Re: [PATCH v2] mm/readahead: Fix large folio support in async readahead

David Hildenbrand <david@xxxxxxxxxx> · Wed, 13 Nov 2024 11:24:01 +0100

FWIW, I looked at "read_ahead_kb" values on my Fedora40 notebook and
they are all set to 128KiB. I'm not so sure if they really should be
that small ...

It depends on the use case. For our hardop servers, we set it to 4MB,
as they prioritize throughput over latency. However, for our
Kubernetes servers, we keep it at 128KB since those services are more
latency-sensitive, and increasing it could lead to more frequent
latency spikes.

Thanks for sharing.

or if large folio readahead code should just be able to
exceed it.

"mm/filemap: Support VM_HUGEPAGE for file mappings" talks about "even if
we have no history of readahead being successful".

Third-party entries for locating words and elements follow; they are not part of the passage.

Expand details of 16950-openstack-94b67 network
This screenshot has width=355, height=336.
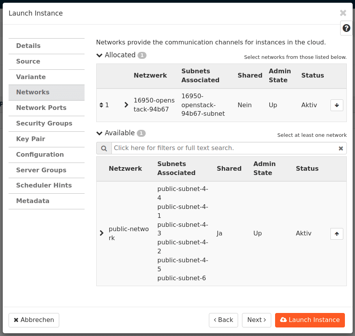(x=126, y=105)
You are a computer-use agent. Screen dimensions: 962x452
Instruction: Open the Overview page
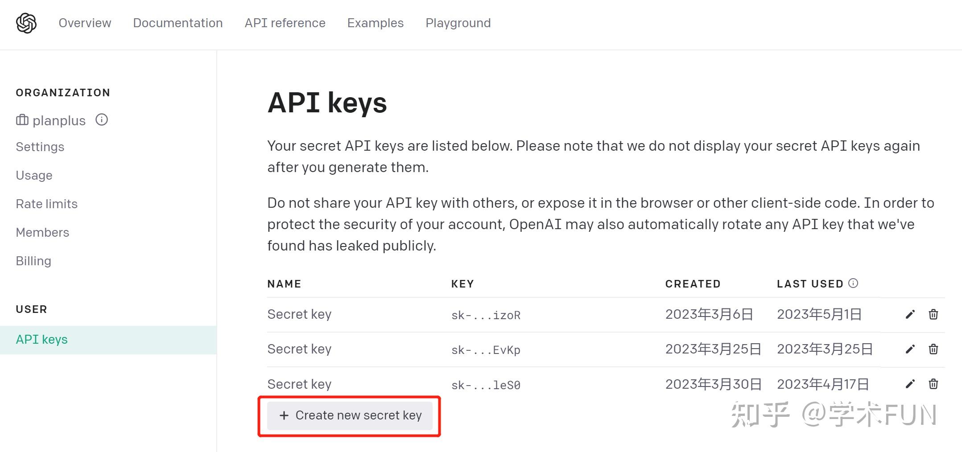click(x=85, y=23)
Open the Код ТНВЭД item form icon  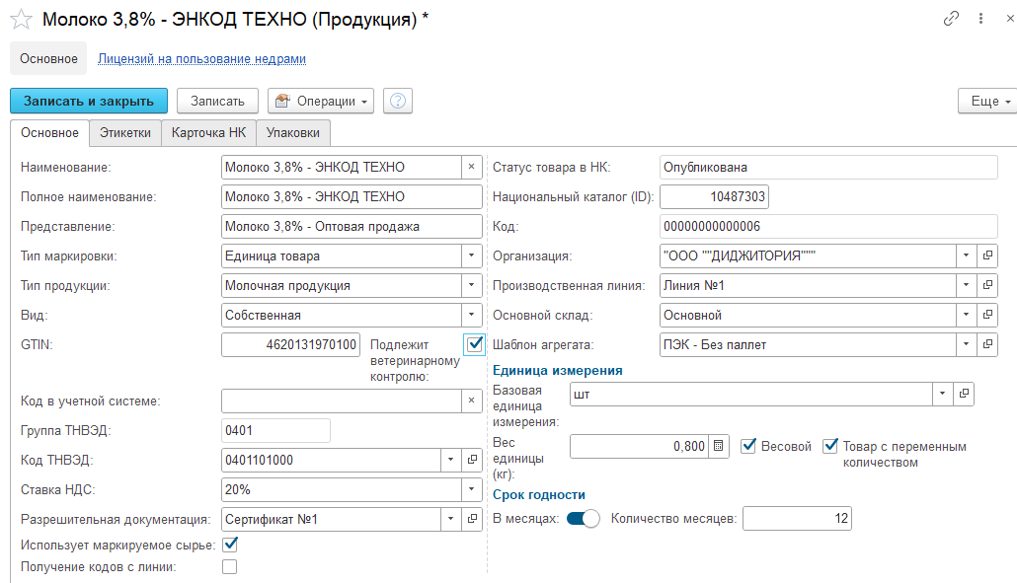[471, 461]
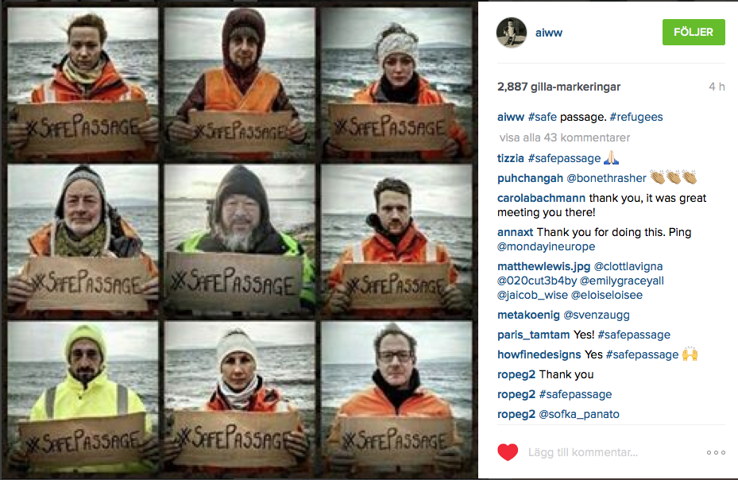Click the SafePassage photo collage image

pyautogui.click(x=239, y=240)
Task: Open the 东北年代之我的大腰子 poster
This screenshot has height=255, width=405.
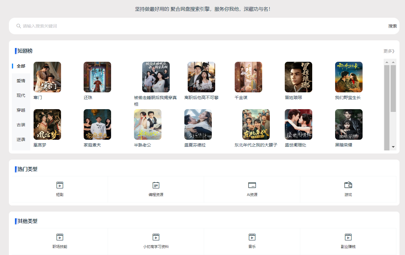Action: (256, 124)
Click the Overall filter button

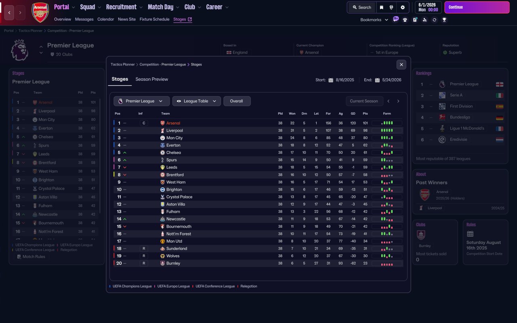[x=237, y=101]
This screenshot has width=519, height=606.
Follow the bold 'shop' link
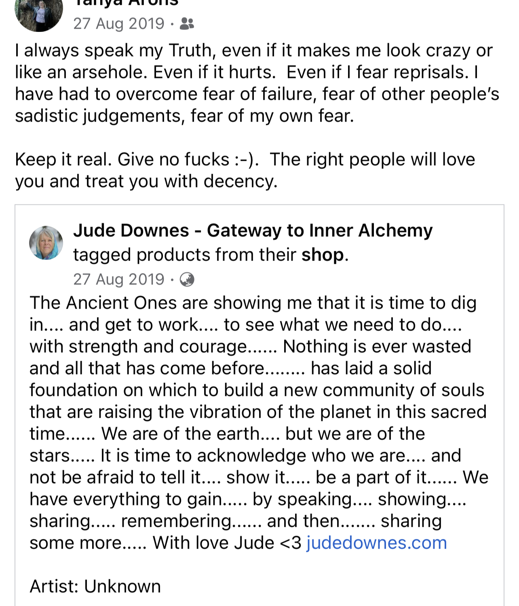[x=323, y=255]
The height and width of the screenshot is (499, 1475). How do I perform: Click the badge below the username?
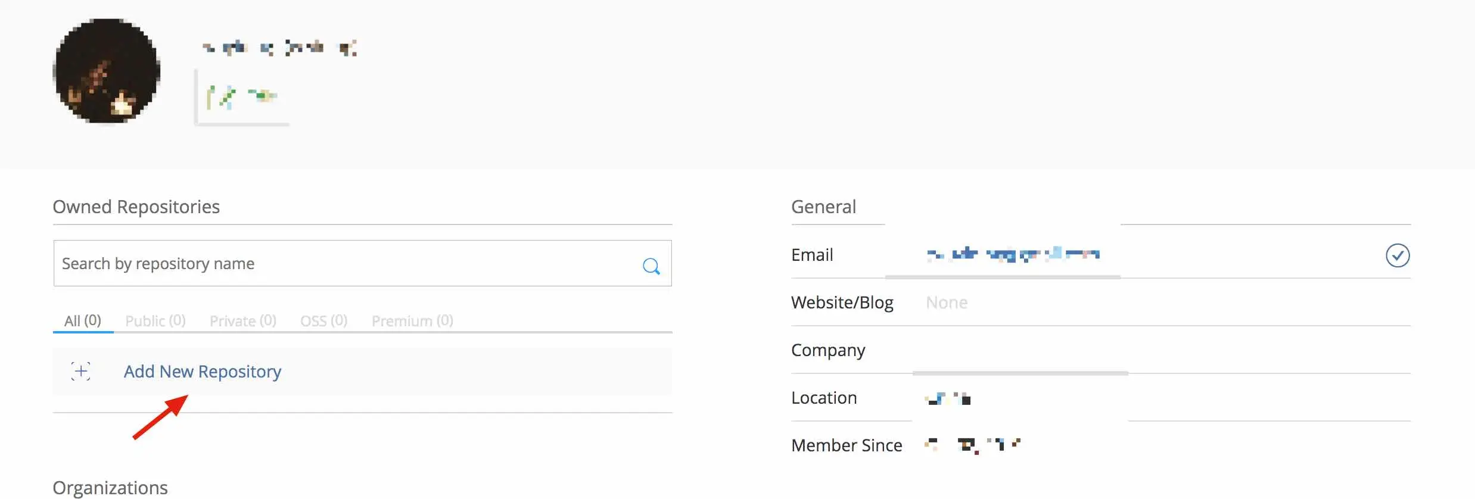click(x=242, y=96)
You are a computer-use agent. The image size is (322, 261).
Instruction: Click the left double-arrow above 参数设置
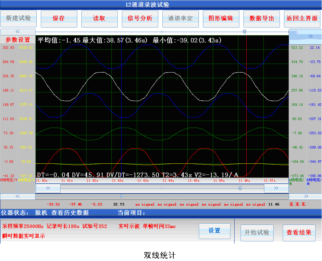click(17, 32)
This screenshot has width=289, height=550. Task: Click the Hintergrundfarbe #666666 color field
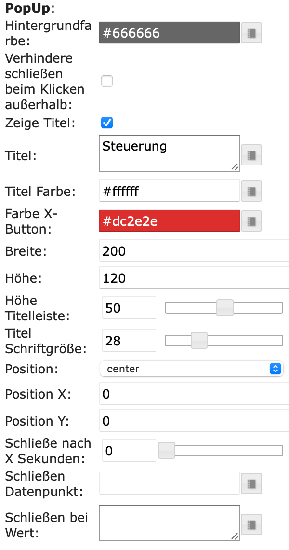pos(169,33)
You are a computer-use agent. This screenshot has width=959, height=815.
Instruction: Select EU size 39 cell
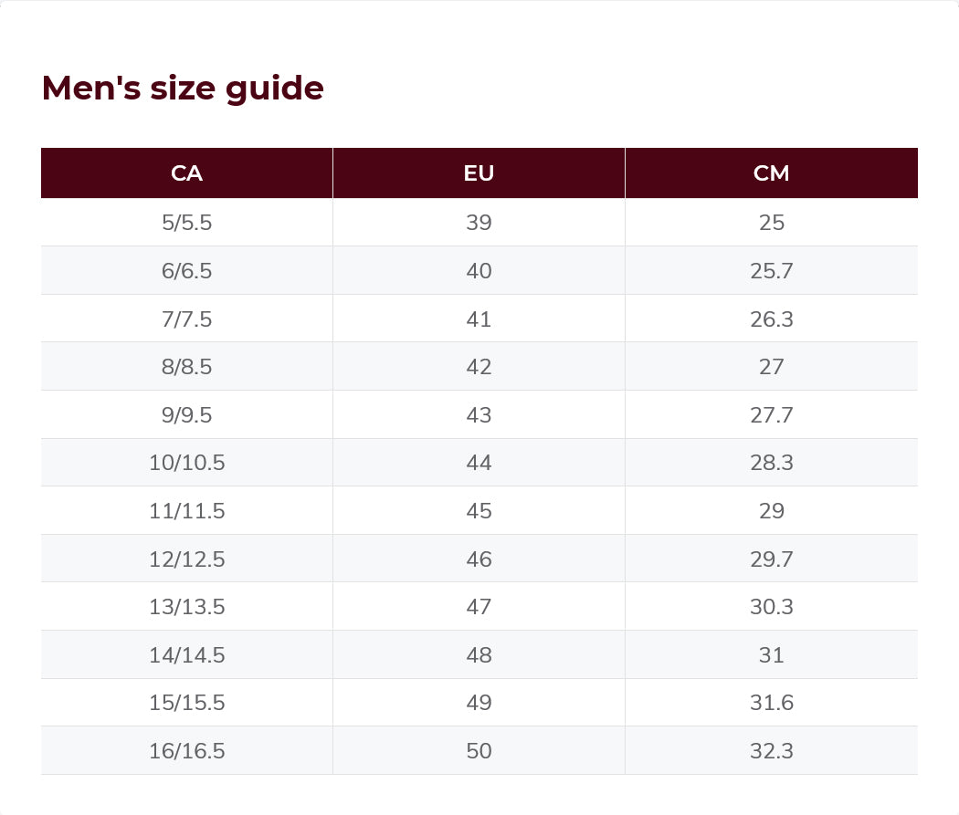click(x=479, y=223)
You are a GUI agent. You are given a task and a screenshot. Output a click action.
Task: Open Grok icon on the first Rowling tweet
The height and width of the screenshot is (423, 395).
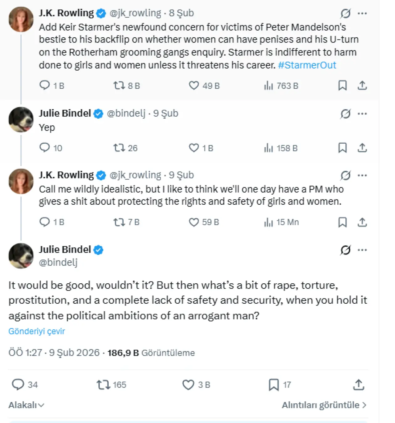pos(345,13)
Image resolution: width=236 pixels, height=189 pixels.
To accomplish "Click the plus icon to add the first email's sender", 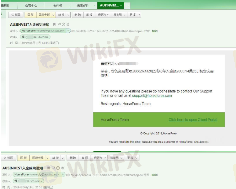I will tap(68, 31).
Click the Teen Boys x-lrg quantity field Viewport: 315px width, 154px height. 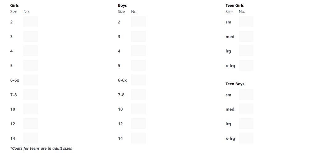[246, 138]
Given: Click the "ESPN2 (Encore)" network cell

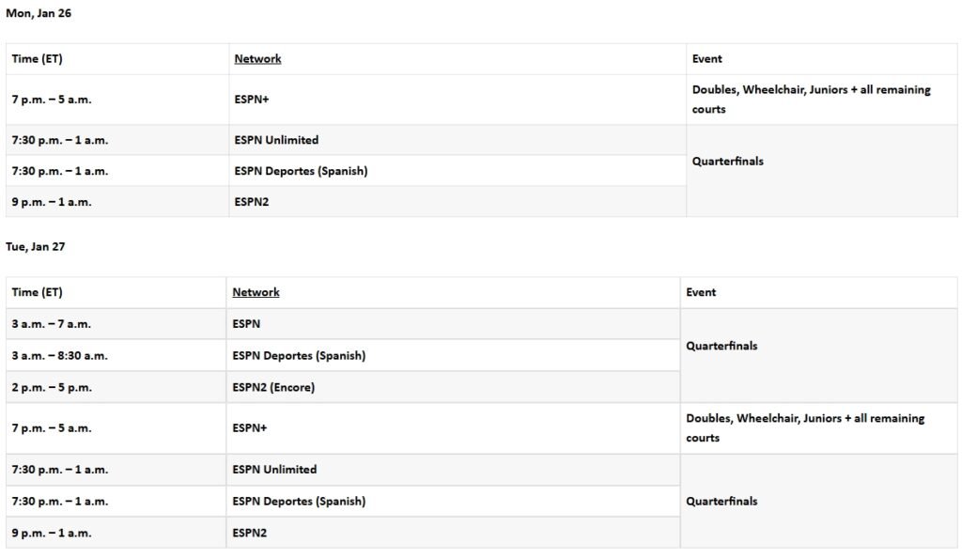Looking at the screenshot, I should tap(273, 387).
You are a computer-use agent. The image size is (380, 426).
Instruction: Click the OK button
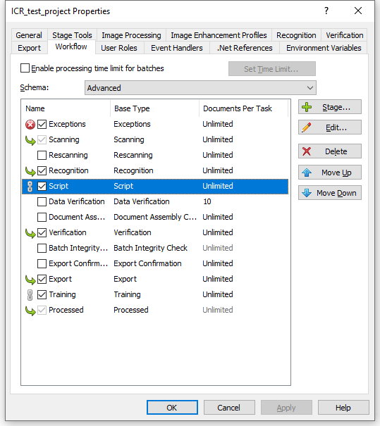tap(172, 408)
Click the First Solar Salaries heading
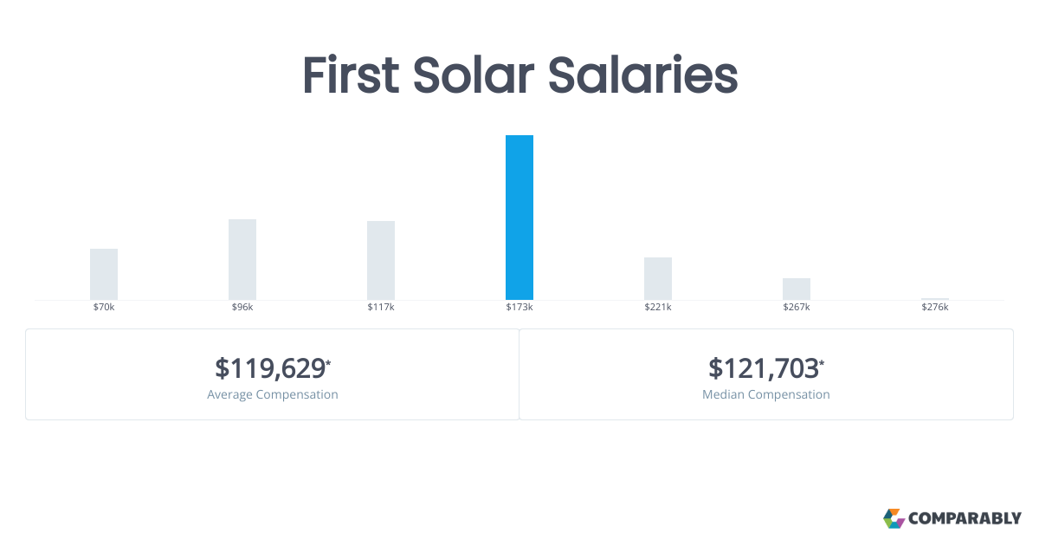The height and width of the screenshot is (546, 1039). point(520,76)
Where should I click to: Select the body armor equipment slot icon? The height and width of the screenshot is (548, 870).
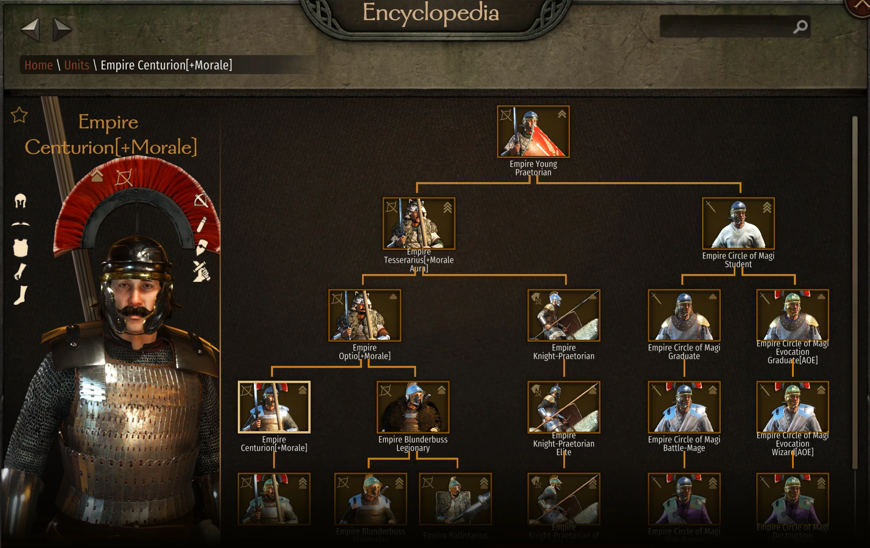[20, 247]
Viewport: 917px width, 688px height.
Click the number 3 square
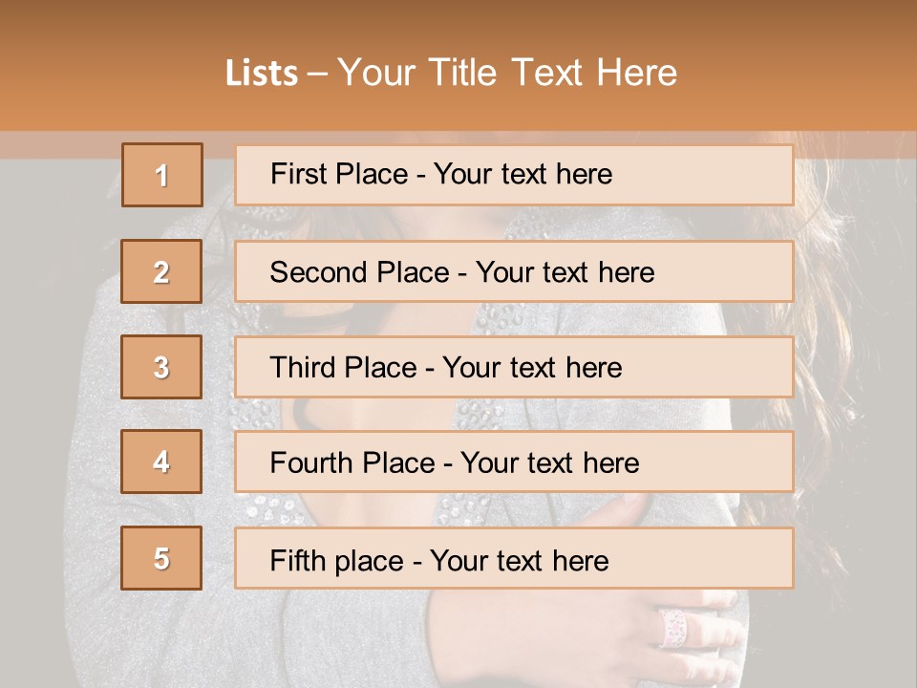click(161, 367)
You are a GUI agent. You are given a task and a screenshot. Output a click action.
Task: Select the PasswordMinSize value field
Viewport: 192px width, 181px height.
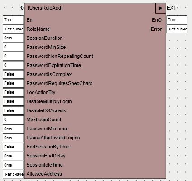coord(13,47)
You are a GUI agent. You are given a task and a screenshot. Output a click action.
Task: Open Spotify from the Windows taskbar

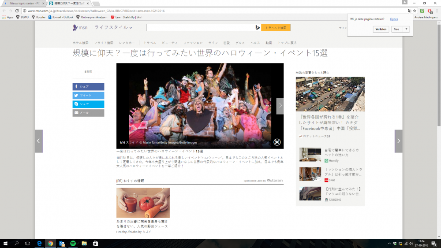[73, 243]
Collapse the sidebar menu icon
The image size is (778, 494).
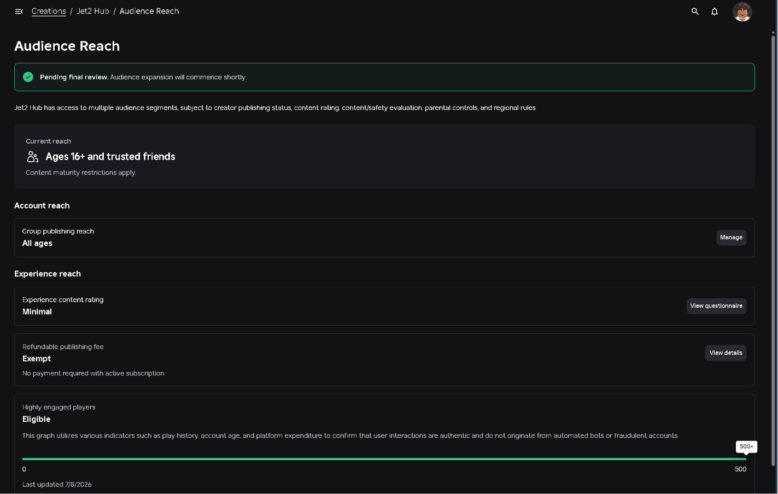(x=19, y=11)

So not about exceeding the configured limit, but exceeding the
"readahead history".

So I consider VM_HUGEPAGE the sign here to "ignore readahead history"
and not to "violate the config".

MADV_HUGEPAGE is definitely a new addition to readahead, and its
behavior isn’t yet defined in the documentation. All we need to do is
clarify its behavior there. The documentation isn’t set in stone—we
can update it as long as it doesn’t disrupt existing applications.

If Willy thinks this is the way to go, then we should document that
MADV_HUGEPAGE may ignore the parameter, agreed.

I'll submit an additional patch to update the documentation for MADV_HUGEPAGE.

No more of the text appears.